### TEKSTFRAGMENT
:::
Met ingang van 30 juni 2005 is de geldigheid van het kentekenbewijs van dit motorrijtuig geschorst.
Op 12 januari 2006 is geconstateerd dat met dit motorrijtuig gebruik is gemaakt van de openbare weg. Het motorrijtuig is met ingang van 10 maart 2006 vrijgesteld van motorrijtuigenbelasting wegens de leeftijd van 25 jaar.
Verweerder heeft een naheffingsaanslag opgelegd over de periode van 30 juni 2005 tot en met 9 maart 2006.
Aangezien de schorsing is opgeheven op 3 februari 2006, is de periode waarover wordt nageheven bij uitspraak op bezwaar beperkt tot die van 30 juni 2005 tot en met 2 februari 2006.
3. Geschil
Is terecht aan eiser een naheffingsaanslag motorrijtuigenbelasting opgelegd?
Partijen doen hun standpunten steunen op de gronden die daartoe door hen zijn aangevoerd in de van hen afkomstige stukken.
4. Beoordeling van het geschil
Ingevolge artikel 1, eerste lid, onder a, van de Wet op de motorrijtuigenbelasting 1994 (hierna: de Wet), voorzover hier van belang, wordt een belasting geheven ter zake van het houden van een personenauto.
:::
### GEGEVEN INFORMATIE
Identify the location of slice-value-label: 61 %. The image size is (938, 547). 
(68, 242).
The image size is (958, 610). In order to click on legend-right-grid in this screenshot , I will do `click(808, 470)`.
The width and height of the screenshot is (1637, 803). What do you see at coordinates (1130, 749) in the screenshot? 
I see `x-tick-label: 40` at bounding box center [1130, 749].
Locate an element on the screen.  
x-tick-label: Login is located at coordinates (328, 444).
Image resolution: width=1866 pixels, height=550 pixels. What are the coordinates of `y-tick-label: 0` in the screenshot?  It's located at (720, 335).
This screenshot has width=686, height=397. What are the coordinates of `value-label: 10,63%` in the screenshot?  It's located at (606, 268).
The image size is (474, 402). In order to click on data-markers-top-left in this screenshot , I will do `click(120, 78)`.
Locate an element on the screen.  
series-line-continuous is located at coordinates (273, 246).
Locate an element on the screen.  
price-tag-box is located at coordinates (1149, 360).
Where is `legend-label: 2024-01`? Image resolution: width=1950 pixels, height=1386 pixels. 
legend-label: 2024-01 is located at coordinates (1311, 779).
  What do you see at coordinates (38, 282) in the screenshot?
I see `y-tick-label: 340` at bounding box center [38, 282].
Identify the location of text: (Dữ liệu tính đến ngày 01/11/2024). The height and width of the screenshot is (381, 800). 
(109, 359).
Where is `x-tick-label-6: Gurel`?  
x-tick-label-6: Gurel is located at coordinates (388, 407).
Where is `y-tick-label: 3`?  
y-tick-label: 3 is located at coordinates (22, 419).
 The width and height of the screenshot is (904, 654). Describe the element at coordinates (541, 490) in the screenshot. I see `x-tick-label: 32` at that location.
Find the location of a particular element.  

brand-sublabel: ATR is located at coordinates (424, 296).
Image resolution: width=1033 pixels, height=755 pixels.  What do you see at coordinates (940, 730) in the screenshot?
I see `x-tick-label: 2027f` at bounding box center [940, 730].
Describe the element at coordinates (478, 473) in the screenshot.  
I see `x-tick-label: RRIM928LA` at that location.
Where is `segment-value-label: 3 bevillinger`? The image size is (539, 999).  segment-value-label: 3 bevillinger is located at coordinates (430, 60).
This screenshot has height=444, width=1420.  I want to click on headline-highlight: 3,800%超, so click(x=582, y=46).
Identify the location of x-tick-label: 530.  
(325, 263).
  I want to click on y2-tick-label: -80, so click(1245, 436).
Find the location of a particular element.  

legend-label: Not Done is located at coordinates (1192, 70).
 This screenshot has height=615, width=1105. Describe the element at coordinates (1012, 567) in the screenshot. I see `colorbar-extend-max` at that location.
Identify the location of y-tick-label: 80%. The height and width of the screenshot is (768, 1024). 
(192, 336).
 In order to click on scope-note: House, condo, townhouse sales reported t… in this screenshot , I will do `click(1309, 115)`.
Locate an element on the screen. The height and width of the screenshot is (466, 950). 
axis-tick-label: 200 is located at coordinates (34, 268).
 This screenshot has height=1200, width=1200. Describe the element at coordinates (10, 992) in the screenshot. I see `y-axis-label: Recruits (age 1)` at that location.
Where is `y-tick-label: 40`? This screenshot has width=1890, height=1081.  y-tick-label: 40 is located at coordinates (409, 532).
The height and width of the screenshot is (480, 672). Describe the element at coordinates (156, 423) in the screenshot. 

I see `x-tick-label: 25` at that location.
:::
### WERKOPDRACHT
Bewerk het tekstfragment over de naheffingsaanslag motorrijtuigenbelasting: schrijf het deel dat begint bij "Verweerder heeft een" en doorloopt tot en met "naheffingsaanslag motorrijtuigenbelasting opgelegd?" opnieuw uit, met "opschorting" in plaats van "schorsing".

### SCHRIFTELIJK ANTWOORD
Verweerder heeft een naheffingsaanslag opgelegd over de periode van 30 juni 2005 tot en met 9 maart 2006.
Aangezien de opschorting is opgeheven op 3 februari 2006, is de periode waarover wordt nageheven bij uitspraak op bezwaar beperkt tot die van 30 juni 2005 tot en met 2 februari 2006.
3. Geschil
Is terecht aan eiser een naheffingsaanslag motorrijtuigenbelasting opgelegd?